>> BEGIN Text to read

# Railgun



## tomahawk6 (21 Dec 2007)

DAHLGREN, Va. (Nov. 28, 2007) The Office of Naval Research 32 MJ (megajoules) Electromagnetic Railgun (EMRG) laboratory launcher, located on board the Naval Surface Warfare Center Dahlgren Division, is operational and preparing to set the world record for the highest muzzle energy launch of a projectile 10 MJ. When operational, the rail gun will fire projectiles at ranges in excess of 200 nautical miles. U.S. Navy photo by John F. Williams (Released)


----------



## ModlrMike (21 Dec 2007)

It will be interesting to see if this can be engineered into an operationally deployable weapon.


----------



## tomahawk6 (21 Dec 2007)

Based on the tests the concept is doable in time - on land. The problem on a ship is the power to fire the weapon.Right now its not there. It will be interesting to see how they can overcome this issue.


----------



## jollyjacktar (22 Dec 2007)

I thought they gave this concept up about 20 years ago as it was possible, but not practical to scale it down for shipboard use.  Interesting to see how far they take this.  They must have been encouraged by the Metal Storm systems.


----------



## Old Ranger (22 Dec 2007)

"Future Weapons with Mack" on Discovery showed it firing.


----------



## tomahawk6 (22 Dec 2007)

Here is a Popular Science article. I guess the Navy may be farther along in solving the power problem.

http://www.popsci.com/popsci/technology/generaltechnology/64669aa138b84010vgnvcm1000004eecbccdrcrd.html


----------



## a_majoor (22 Dec 2007)

>> END Text to read
>> BEGIN Source records

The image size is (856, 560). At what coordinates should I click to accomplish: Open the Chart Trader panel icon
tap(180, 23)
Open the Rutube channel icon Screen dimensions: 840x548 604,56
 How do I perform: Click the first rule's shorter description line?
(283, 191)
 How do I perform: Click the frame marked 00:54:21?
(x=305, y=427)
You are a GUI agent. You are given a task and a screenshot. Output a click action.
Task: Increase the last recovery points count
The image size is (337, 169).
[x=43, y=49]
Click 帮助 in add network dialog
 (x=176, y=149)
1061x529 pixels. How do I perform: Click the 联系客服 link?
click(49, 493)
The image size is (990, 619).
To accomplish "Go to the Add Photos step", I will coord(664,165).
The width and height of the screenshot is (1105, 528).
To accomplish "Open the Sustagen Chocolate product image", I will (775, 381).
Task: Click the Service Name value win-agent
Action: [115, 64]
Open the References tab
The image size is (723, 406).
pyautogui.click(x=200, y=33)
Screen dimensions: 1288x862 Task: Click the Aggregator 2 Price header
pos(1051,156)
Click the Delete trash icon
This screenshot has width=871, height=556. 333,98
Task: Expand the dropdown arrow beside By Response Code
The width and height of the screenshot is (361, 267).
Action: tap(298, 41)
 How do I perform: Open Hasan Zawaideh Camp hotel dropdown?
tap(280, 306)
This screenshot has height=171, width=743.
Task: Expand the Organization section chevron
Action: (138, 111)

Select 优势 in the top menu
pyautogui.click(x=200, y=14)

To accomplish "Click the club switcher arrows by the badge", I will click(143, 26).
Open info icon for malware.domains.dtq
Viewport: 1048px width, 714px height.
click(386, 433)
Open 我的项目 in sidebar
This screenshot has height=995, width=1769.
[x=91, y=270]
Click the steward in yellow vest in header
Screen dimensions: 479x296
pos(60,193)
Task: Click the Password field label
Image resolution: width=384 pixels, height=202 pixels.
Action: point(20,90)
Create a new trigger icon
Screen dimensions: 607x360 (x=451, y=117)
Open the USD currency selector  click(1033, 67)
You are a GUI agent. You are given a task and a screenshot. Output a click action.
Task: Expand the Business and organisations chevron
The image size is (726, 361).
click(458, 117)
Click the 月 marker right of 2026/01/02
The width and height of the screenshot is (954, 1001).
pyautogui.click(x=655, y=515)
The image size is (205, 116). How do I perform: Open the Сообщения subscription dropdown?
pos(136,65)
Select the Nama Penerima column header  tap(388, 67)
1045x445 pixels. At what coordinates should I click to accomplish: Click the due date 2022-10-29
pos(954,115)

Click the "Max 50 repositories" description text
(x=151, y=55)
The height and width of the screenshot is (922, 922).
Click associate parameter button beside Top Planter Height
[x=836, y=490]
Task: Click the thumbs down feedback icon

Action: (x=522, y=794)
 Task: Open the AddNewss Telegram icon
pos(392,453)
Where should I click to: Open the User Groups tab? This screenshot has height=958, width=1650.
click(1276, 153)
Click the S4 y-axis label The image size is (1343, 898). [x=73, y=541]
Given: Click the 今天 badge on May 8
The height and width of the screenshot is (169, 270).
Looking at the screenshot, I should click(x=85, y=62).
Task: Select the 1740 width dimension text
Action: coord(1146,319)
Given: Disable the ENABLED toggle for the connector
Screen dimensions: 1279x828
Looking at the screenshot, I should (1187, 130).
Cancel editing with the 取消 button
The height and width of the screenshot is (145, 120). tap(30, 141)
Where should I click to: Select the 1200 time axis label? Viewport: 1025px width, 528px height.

>> END Source records

- [Task requirements]
1. Please copy the lines of the records from their start through the line holding "Open the USD", inclusive.
2. Pick up the forum thread on the railgun where it stops and carry it on.
The railgun thread has no connection to the records.

- [Answers below]
1.
The image size is (856, 560). At what coordinates should I click to accomplish: Open the Chart Trader panel icon
tap(180, 23)
Open the Rutube channel icon Screen dimensions: 840x548 604,56
 How do I perform: Click the first rule's shorter description line?
(283, 191)
 How do I perform: Click the frame marked 00:54:21?
(x=305, y=427)
You are a GUI agent. You are given a task and a screenshot. Output a click action.
Task: Increase the last recovery points count
The image size is (337, 169).
[x=43, y=49]
Click 帮助 in add network dialog
 (x=176, y=149)
1061x529 pixels. How do I perform: Click the 联系客服 link?
click(49, 493)
The image size is (990, 619).
To accomplish "Go to the Add Photos step", I will coord(664,165).
The width and height of the screenshot is (1105, 528).
To accomplish "Open the Sustagen Chocolate product image", I will (775, 381).
Task: Click the Service Name value win-agent
Action: [115, 64]
Open the References tab
The image size is (723, 406).
pyautogui.click(x=200, y=33)
Screen dimensions: 1288x862 Task: Click the Aggregator 2 Price header
pos(1051,156)
Click the Delete trash icon
This screenshot has width=871, height=556. 333,98
Task: Expand the dropdown arrow beside By Response Code
The width and height of the screenshot is (361, 267).
Action: tap(298, 41)
 How do I perform: Open Hasan Zawaideh Camp hotel dropdown?
tap(280, 306)
This screenshot has height=171, width=743.
Task: Expand the Organization section chevron
Action: (138, 111)

Select 优势 in the top menu
pyautogui.click(x=200, y=14)

To accomplish "Click the club switcher arrows by the badge", I will click(143, 26).
Open info icon for malware.domains.dtq
Viewport: 1048px width, 714px height.
click(386, 433)
Open 我的项目 in sidebar
This screenshot has height=995, width=1769.
[x=91, y=270]
Click the steward in yellow vest in header
Screen dimensions: 479x296
pos(60,193)
Task: Click the Password field label
Image resolution: width=384 pixels, height=202 pixels.
Action: point(20,90)
Create a new trigger icon
Screen dimensions: 607x360 (x=451, y=117)
Open the USD currency selector  click(1033, 67)

2.
The issue isn't energy, large warships have very powerful engines and new designs like the DD-X are designed to shuttle power to wherever it is needed. 

The most pressing issue with railguns is the erosion of the conductive armatures which transfer the current to the projectile. The second issue is the mechanical forces that try to force the rails apart during firing. 20 years ago this was touted as the next big thing for artillery and tank cannons, but the issue of scaling the power generation systems was never resolved with 1980's vintage technology (and I don't think it is possible even today).

One thing that this technology could evolve into is means of launching very small devices into orbit (or shooting at incoming warheads and enemy satellites). A mobile launcher like a ship combined with this technology could have very interesting consequences.


----------



## tomahawk6 (22 Dec 2007)

It certainly is something out of science fiction but if it can be made to work in a real world environment I agree with you it may revolutionize artillery both on land and sea.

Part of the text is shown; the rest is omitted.